それでも……彼女の言葉は、彼女の存在は、俺にとって、何よりの励みになった。この体で、もう一度野球をやる意味を、与えてくれているような気がした。
「ユウト、あんた、最近ちょっと調子乗ってんじゃないの? なんか、クラスでも雰囲気変わったって噂だよ」
学校の帰り道、幼馴染の橘莉子が、呆れたように言った。彼女は、俺が野球部で少しずつ結果を出し始めていることを、どこからか聞きつけているらしい。
「……別に、乗ってねえよ」
「ふーん。まあ、どーせまたすぐヘタレに戻るんでしょ。期待しないで見てるから」
相変わらずの口の悪さだが、その声には、以前のようなトゲトゲしさはなかった。むしろ、どこか楽しんでいるような……。こいつも、俺の変化を、それなりに認めてくれているのかもしれない。
秋季地区大会が、刻一刻と近づいてきていた。
俺は、悠人のノートの理論を体に染み込ませるため、そして、試合で投げ抜くためのスタミナをつけるため、毎日必死で練習を続けた。姉の綾音さんも、時々俺の練習を見て、的確なアドバイスをくれるようになった。

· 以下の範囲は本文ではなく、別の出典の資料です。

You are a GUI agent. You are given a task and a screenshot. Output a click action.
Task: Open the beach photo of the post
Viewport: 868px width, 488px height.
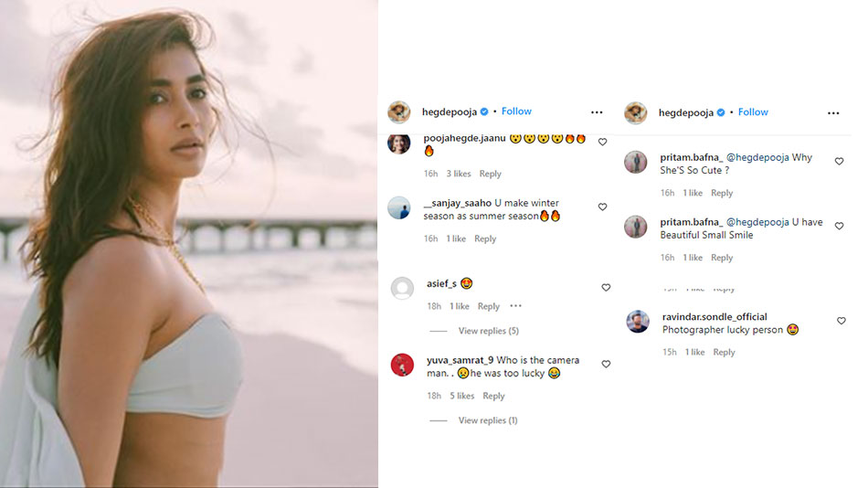189,244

「悠人、今の投げ方、少し肩に力が入っているわ。もう少し、下半身主導で……そう、そんな感じ。体幹ももっと意識して」
彼女のアドバイスは、さすが全国レベルのアスリートだけあって、いつも的確で、俺の成長を加速させてくれた。憧れの人が、自分のピッチングを見てくれている。それだけで、どんな厳しい練習も乗り越えられそうな気がした。
そして、秋季大会の初戦。相手は、夏の大会で帝都実業に敗れた、古豪、武蔵野第一高校。
俺は、監督から先発マウンドを任された。
スタンドから、美波の、そして、いつの間にか応援に来てくれていた綾音さんや莉子、小春の声援が聞こえる。
大丈夫だ。俺は、もう一人じゃない。俺は、深呼吸をして、キャッチャーのサインに頷いた。